Experience would suggest that you’ve completed most items on your list lots of times and it’s become so routine, that you don’t need to consciously consider what a positive outcome should be. Unfortunately, this process will force you to re-engage your brain to look at the task with a fresh set of eyes and assume that the person you’re delegating to has no idea what the intended outcome should be. If we assume they already know and thus don’t establish it clearly, we could start a delegation headed down a frustrating road.
Desired Results (DR) – Step 1. Initial Brainstorm
Take a few minutes and list the Desired Results for the task as completely as possible. Quick notes or a bulleted list are fine at this point, just get as much information down as possible. What’s the outcome and how can you describe it vividly for someone else, as if you were reflecting on how things will be when the task is completed? The clearer you communicate, the more likely the outcome will be met.
Here are some items to review in your brainstorming descriptions for the Desired Results:
The Obvious – Is the result described completely? Would someone completely unfamiliar with the task understand your description? If not, provide more detail.

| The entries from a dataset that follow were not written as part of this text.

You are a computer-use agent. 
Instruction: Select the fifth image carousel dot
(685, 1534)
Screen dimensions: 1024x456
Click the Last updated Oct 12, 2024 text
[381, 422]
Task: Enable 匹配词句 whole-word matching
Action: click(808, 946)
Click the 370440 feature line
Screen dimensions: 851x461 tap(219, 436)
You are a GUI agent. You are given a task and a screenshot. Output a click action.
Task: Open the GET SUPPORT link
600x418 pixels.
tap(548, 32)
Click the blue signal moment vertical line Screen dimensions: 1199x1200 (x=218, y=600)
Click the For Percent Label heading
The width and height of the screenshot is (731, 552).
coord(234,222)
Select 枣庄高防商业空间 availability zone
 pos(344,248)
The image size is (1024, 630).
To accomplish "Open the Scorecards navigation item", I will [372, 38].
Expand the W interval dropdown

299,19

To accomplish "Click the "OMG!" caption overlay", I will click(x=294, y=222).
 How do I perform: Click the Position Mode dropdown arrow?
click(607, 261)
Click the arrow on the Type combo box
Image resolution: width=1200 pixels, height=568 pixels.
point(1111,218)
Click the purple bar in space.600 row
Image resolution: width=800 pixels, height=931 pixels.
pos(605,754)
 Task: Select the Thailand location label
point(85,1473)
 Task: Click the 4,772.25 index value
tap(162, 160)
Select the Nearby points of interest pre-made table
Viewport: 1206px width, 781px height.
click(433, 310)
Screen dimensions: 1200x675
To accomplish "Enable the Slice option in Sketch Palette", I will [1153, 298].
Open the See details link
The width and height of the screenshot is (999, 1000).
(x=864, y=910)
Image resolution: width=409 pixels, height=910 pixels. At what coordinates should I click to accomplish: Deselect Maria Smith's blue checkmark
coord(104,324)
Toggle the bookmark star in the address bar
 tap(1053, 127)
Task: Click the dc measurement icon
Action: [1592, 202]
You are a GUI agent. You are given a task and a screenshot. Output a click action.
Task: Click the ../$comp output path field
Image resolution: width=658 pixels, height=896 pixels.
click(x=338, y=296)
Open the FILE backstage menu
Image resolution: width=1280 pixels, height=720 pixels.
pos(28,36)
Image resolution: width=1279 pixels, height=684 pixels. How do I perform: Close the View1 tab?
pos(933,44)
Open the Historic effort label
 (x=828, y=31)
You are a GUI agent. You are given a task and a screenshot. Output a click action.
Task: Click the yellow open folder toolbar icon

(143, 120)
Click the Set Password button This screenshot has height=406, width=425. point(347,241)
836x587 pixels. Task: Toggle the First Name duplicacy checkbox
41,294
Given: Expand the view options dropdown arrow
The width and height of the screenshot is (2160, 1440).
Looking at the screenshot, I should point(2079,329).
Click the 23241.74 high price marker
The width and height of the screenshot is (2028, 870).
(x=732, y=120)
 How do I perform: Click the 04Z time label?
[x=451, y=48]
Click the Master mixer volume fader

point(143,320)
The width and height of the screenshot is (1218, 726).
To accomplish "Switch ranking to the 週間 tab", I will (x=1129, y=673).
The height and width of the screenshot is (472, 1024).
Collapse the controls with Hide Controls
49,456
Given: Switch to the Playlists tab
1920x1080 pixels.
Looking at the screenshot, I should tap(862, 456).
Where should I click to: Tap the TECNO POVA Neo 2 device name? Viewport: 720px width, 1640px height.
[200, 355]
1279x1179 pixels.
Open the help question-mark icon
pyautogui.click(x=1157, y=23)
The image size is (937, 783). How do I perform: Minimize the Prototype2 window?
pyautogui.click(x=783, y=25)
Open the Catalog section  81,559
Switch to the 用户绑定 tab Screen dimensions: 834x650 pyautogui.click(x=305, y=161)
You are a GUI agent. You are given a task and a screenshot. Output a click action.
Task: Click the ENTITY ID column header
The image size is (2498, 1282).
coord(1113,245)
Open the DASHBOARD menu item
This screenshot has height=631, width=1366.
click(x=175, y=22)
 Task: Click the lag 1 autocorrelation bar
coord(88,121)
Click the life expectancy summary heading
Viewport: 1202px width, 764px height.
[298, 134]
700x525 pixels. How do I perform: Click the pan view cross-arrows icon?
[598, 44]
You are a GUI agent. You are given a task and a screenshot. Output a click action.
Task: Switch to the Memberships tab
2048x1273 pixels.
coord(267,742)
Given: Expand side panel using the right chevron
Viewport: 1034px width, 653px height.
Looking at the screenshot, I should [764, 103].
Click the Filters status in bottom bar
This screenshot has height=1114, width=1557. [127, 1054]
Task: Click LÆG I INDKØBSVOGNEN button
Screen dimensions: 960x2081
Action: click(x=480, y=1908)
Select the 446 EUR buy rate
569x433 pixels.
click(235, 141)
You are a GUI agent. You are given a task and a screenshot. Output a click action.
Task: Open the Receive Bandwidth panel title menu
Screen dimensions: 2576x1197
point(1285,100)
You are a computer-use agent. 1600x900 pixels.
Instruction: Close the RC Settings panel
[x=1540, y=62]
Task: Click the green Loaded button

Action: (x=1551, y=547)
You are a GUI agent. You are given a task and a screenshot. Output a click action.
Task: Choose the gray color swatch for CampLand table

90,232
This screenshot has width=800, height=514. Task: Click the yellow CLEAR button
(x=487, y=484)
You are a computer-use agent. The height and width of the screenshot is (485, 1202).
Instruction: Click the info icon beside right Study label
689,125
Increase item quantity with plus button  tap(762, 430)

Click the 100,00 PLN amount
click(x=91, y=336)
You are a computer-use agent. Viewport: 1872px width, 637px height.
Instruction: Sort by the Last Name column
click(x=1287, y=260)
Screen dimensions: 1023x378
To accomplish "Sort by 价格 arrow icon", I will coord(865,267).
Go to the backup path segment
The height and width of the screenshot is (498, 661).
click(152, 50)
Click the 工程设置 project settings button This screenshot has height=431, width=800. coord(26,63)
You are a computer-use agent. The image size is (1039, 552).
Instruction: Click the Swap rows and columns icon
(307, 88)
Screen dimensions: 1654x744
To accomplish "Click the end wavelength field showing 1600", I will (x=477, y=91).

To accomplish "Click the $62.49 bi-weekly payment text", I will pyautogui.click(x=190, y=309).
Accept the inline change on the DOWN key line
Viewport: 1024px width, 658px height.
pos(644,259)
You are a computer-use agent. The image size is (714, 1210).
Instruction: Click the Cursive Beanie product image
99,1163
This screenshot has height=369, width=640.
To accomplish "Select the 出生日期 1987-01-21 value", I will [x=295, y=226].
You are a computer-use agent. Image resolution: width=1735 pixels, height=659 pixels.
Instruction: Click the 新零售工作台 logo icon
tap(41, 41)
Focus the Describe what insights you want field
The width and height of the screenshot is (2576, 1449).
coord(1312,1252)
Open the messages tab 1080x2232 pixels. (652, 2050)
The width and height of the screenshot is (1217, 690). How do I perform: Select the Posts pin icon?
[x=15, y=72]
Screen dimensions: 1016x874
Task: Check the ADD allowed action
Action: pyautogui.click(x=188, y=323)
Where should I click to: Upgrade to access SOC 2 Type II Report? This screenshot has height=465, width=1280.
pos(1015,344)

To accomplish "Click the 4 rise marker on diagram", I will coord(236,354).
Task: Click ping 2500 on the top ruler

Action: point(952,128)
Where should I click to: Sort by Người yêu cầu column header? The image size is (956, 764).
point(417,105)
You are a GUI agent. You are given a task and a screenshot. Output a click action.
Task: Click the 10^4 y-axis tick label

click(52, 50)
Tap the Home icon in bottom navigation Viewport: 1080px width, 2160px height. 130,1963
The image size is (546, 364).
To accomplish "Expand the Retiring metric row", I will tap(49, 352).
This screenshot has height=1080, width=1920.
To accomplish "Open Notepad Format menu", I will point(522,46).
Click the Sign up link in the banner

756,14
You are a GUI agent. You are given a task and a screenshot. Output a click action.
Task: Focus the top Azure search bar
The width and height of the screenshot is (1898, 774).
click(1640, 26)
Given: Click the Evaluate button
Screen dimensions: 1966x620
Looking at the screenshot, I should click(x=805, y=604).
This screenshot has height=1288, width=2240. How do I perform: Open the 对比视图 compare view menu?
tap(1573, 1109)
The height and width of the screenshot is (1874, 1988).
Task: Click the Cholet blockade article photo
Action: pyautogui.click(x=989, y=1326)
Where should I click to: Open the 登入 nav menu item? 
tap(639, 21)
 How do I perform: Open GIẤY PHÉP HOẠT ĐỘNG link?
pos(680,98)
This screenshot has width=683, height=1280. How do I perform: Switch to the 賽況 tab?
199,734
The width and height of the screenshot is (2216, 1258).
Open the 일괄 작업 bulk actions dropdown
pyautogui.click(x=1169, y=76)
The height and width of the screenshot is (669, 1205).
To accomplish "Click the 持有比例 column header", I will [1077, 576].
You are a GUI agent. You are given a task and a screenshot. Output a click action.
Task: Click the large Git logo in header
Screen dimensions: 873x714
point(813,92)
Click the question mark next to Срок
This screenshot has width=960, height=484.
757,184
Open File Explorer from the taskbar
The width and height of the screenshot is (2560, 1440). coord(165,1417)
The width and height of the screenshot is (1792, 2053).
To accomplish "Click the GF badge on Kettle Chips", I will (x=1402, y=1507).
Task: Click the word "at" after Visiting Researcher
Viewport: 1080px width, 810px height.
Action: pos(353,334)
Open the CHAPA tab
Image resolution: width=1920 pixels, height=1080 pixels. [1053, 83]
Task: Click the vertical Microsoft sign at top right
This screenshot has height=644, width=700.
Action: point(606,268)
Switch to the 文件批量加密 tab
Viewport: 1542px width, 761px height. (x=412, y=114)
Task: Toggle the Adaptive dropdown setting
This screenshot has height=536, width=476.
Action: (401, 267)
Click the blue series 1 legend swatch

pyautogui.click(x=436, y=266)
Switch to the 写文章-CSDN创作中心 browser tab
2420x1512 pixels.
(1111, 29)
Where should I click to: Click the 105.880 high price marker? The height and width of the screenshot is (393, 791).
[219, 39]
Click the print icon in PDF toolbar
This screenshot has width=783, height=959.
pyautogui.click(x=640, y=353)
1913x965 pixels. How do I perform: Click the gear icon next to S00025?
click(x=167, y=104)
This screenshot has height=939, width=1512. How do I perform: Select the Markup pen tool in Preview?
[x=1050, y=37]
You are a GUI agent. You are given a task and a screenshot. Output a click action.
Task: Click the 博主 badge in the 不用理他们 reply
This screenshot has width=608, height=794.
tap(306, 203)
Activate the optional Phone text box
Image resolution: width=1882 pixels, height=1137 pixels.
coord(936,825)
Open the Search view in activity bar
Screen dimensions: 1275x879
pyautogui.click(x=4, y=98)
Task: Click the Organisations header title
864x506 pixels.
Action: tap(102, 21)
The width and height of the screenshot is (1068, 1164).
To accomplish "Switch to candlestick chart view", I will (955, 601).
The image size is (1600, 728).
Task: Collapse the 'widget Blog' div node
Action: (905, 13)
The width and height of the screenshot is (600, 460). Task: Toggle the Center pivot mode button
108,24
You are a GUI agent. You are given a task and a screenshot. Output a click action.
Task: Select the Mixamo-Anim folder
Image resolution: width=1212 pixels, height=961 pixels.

Separate Outcome from Process – Have you limited the way the task can be completed through the way you described the outcome? If so, reconsider your description. Resist including method-related aspects into the Desired Results as much as possible. Focus only on the outcome as if you had no idea how it was done.
The Emotional State of the Participants – Did you include how everyone will feel when the task is completed? What emotions are you intending to be present when it’s done?
Desired Results (DR) – Step 2. Group for Clarity into 3 Aspects
Next, take the list and identify the 3 most important aspects of success for the task. Group things from the list you just created, so that it gets narrowed down to the 3 biggest items or aspects of the task. Why 3 groups? Because any more than 3 can be overwhelming to remember and act on. It also helps to organize your thoughts for clarity since you’ll be communicating with people less familiar with the task.
Desired Results (DR) – Step 3. Organized Details within 3 Biggest Aspects/Groups
After determining the 3 biggest aspects/groups, you can fill in the details within each and look for outliers. This organizational process will help clarify your thinking, especially important as you’ll be conveying considerable information on the task to the person you’re delegating to and the clearer your description, the better they’ll be able to process the ideas.
Going through this process, you’ll discover that describing the things you do is more complicated than you thought. Although it may require more thought than you’d like, know that the hard work of clearly defining the outcome will pay off in the quality of your delegation.
With the details grouped into the three most important aspects/groups, your opportunity to communicate clearly will dramatically improve. Rather than adding random details along the way, you’ll be providing them a clear understanding of the expected outcome.
Desired Results (DR) – Final Thoughts
Clearly establishing the outcomes is the first step in Delegating with Confidence. Your clarity of thought by going through this process of organizing the expectations will be appreciated by the person you are delegating the task to and will dramatically increase the opportunity for success.